Processi mediatici: recensione della miniserie Netflix
Processi mediatici è la miniserie procedurale che cerca di analizzare come i media e l'opinione pubblica hanno inciso su alcuni casi in tribunale.
La tv ha preso dalla realtà per costruire le proprie storie. Ospedali e sale di tribunale sono state spostate dalla tangibilità dei propri luoghi per essere poi trasposti e rimaneggiati a fini ricreativi, forgiando alcuni degli show e delle serie più appassionanti per il pubblico, rendendo la tv generalista un crocevia di sentimenti e relazioni basati su alcuni meccanismi provenienti direttamente dalla quotidianità. Uno scambio che ha finito per influenzare lo storytelling di racconti veri o dell’audiovisivo in maniera indifferenziata, colpendo per la facilità di far trasmigrare i sentimenti da un bacino di verità a uno di finzione e viceversa, stabilendo definitivamente i parametri di uno scambio continuo e, probabilmente, oramai indissolubile.
È ciò che è accaduto con l’ingresso nelle aule processuali delle telecamere, con l’attenzione ossessiva di un occhio costantemente acceso per riprendere le impurità di una parte di popolazione, mentre l’altra metà rimaneva seduta a casa a gustare le disavventure di vittime e accusati, assorbendone prove e testimonianze come risvolti e dialoghi delle più studiate soap opera.

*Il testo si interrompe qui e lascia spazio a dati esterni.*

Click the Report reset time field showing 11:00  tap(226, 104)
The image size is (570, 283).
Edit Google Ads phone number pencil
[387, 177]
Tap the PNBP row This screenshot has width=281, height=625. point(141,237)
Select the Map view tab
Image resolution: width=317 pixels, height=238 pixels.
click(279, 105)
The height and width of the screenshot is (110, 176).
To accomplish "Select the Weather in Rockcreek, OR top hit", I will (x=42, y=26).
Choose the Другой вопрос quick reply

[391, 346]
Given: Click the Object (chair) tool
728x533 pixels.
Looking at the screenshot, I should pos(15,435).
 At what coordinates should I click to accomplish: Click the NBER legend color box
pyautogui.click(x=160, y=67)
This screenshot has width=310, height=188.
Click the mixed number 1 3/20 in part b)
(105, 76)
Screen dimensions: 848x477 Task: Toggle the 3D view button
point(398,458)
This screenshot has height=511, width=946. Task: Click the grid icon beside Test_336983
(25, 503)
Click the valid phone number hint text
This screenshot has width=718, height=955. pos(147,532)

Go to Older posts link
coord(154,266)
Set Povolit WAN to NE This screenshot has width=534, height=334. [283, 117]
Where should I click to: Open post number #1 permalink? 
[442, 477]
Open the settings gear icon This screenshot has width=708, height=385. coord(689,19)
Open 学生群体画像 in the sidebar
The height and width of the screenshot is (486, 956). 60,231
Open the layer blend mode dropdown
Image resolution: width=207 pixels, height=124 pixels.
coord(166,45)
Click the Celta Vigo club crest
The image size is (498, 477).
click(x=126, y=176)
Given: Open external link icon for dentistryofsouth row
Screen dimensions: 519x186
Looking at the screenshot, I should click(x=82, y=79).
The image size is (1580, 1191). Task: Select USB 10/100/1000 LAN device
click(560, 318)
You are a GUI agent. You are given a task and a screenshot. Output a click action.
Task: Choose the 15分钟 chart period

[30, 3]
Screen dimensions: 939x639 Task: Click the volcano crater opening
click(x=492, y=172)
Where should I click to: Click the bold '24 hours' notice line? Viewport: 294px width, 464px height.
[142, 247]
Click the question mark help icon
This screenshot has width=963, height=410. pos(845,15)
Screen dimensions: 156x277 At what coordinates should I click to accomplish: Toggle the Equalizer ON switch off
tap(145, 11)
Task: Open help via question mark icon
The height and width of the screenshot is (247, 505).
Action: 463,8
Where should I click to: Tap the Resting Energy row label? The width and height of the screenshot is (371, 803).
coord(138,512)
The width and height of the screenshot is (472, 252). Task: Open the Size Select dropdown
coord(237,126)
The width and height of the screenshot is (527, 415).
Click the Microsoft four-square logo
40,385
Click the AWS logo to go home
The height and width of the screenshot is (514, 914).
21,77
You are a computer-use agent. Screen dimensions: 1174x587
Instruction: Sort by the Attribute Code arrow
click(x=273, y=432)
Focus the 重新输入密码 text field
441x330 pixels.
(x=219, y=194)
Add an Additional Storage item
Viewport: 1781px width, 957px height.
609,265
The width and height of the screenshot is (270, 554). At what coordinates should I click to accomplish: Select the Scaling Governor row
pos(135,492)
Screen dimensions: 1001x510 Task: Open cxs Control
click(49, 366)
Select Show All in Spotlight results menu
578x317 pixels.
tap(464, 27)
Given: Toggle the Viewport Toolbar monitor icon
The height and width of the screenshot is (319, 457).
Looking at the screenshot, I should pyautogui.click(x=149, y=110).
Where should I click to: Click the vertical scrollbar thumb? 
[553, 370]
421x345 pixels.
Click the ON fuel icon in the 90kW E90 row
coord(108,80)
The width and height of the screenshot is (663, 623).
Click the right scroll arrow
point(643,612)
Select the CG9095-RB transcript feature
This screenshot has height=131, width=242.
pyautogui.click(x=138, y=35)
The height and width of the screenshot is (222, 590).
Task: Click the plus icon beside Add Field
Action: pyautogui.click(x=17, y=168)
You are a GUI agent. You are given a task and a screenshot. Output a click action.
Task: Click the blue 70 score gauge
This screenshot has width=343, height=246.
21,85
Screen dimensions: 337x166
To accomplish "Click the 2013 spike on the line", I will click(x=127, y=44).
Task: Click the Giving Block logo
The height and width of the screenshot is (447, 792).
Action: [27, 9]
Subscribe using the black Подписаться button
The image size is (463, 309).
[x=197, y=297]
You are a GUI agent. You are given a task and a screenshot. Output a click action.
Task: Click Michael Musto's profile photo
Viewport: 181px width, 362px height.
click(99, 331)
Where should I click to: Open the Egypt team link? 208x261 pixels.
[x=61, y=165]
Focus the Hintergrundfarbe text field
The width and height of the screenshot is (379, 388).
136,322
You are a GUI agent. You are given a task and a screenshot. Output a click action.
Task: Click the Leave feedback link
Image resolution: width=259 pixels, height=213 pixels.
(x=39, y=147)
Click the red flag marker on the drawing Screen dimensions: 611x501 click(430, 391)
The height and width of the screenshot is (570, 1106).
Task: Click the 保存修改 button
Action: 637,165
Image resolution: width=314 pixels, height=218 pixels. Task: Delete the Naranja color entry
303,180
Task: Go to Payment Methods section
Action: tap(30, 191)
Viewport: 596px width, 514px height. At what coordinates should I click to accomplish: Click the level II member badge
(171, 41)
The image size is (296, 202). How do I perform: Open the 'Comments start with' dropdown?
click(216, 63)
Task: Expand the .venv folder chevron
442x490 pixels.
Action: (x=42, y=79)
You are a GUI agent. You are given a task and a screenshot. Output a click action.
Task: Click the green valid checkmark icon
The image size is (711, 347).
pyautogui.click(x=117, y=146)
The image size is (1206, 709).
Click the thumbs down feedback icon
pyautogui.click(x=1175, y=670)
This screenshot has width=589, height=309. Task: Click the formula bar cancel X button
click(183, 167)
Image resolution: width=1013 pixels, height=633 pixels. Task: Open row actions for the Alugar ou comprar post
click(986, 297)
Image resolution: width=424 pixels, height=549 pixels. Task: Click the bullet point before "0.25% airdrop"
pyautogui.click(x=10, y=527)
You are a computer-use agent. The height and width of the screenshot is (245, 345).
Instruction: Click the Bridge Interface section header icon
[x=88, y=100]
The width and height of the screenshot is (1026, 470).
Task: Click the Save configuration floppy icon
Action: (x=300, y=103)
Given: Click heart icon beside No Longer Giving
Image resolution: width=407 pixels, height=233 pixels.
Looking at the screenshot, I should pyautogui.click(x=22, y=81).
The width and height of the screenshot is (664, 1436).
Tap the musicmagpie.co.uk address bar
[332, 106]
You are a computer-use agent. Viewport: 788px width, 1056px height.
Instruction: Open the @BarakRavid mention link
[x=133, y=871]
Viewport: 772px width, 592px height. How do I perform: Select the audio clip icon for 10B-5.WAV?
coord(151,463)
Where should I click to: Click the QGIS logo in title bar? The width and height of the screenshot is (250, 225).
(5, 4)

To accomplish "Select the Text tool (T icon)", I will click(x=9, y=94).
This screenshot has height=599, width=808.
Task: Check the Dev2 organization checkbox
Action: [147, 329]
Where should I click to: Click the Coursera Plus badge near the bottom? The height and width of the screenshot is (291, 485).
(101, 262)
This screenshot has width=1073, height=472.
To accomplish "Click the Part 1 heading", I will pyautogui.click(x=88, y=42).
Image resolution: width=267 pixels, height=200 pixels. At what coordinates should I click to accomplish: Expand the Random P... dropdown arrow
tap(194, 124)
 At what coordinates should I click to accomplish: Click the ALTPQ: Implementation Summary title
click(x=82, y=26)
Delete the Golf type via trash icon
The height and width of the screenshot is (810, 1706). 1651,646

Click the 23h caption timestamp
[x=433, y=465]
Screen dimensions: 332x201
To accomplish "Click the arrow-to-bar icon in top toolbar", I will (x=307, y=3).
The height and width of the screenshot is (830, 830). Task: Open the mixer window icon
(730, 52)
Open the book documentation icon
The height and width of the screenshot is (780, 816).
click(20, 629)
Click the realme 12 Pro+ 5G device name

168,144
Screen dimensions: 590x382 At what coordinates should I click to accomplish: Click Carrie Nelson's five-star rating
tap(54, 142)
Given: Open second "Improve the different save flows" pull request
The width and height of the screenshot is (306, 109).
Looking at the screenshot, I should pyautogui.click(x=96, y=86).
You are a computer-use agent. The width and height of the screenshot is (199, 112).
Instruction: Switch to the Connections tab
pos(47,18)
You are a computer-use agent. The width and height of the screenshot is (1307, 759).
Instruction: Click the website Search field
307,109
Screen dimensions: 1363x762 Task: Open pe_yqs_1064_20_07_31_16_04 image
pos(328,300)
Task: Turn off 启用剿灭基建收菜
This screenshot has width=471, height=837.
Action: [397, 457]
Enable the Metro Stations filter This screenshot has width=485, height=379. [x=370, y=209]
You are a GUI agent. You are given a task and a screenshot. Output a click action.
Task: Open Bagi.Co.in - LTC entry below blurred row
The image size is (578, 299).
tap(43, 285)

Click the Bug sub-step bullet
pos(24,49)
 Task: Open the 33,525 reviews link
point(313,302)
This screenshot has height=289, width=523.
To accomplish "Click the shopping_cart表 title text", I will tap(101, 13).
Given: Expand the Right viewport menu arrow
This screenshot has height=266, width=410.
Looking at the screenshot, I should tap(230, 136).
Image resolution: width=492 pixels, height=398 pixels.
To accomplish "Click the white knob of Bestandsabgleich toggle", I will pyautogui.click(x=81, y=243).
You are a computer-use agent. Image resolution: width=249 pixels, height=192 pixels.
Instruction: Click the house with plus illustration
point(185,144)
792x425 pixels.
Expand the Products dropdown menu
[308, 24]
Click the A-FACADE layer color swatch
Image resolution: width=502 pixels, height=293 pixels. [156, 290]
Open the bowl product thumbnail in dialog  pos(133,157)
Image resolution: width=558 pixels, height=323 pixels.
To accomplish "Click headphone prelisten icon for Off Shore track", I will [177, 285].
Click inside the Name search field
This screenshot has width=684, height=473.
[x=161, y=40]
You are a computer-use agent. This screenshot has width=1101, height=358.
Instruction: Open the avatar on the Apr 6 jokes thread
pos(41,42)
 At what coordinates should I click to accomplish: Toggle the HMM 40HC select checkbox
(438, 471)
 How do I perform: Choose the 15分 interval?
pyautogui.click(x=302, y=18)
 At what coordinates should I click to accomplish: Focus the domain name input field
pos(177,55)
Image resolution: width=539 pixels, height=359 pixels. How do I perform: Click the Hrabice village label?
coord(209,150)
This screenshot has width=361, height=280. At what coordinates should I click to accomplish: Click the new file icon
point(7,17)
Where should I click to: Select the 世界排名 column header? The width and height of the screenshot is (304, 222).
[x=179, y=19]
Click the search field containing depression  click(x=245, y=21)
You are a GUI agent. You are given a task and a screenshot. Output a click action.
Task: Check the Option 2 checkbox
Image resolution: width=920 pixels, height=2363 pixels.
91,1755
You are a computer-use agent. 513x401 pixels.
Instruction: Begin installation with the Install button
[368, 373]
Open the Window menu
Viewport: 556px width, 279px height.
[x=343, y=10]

Il collegarsi strettamente e bilateralmente della verità con il proprio corrispettivo video mette in piedi la nuova produzione Netflix Processi Mediatici, un insieme di sei episodi che riportano a casi di successo rapportati all’opinione pubblica che li avvolse a loro tempo, ripercorrendone costruzione e sviluppi per la formazione di una serie che cerca di esporre l’influenza di un mezzo sulle sorti di persone, famiglie e comunità.
Processi mediatici – L’esibizione della verità in aula
Un invito interessante quello di approcciarsi a una sorta di analisi delle componenti di maggior presa che resero alcuni dei casi trattati un focolaio di notizie, speculazioni, oltraggi e luoghi comuni, che nella riflessione su quanta incidenza la moderna comunicazione può giocare sulla veicolazione di decisioni e appoggio popolare, mostra i vantaggi e gli svantaggi di una pratica come quella dell’esibizione in massa anche a discapito della dignità e della privacy di coloro coinvolti.
Se, dunque, gli obiettivi di Processi mediatici sono un chiaro tentativo di abbracciare uno spettro davvero espanso di cosa un omicidio o una frode o uno stupro può significare a livello di spettacolarizzazione e fruizione attraverso i media, è nella pratica del mettere assieme i suddetti casi a non trovare un’esca che possa fare da accumulatore di tutto ciò che viene rappresentato.
Processi mediatici – Una tesi che non raggiunge il proprio obiettivo
Per quanto televisione e giornali diventino parte integrante tanto della realtà dei casi, quanto della messa in mostra da parte della serie della loro pregnanza in attinenza con il processo trattato, l’assunto su cui va fondandosi il prodotto Netflix non trova un’omogeneità che possa far cogliere gli intenti principali allo spettatore, che potrà anche continuare a vedere gli episodi per un piacere che prescinde dalle motivazioni di base su cui viene creata la serie, ma di cui è difficile estrarre una tesi solida e unificatrice.
Procedendo di puntata in puntata, giungendo fino alla sesta e ultima visione – forse tra le più attinenti vista la figura controversa e quanto mai esposta come quella dell’ex governatore dell’Illinois Rod Blagojevich -, tutto ciò che è possibile apprendere dalla serie è l’importanza di saper raccontare una storia, cosa che Processi mediatici è in grado di fare, perdendo però un po’ della volontà paradigmatica di voler diventare un caso di studio, non arrivando, purtroppo, alla sufficienza. Una miniserie come tante simili che potrà forse catturare qualche appassionato di pratiche procedurali, televisive e non, ma che rimane talmente sul generale da non mantenere il punto sulla propria argomentazione.
Processi Mediatici è disponibile dall’11 maggio su Netflix.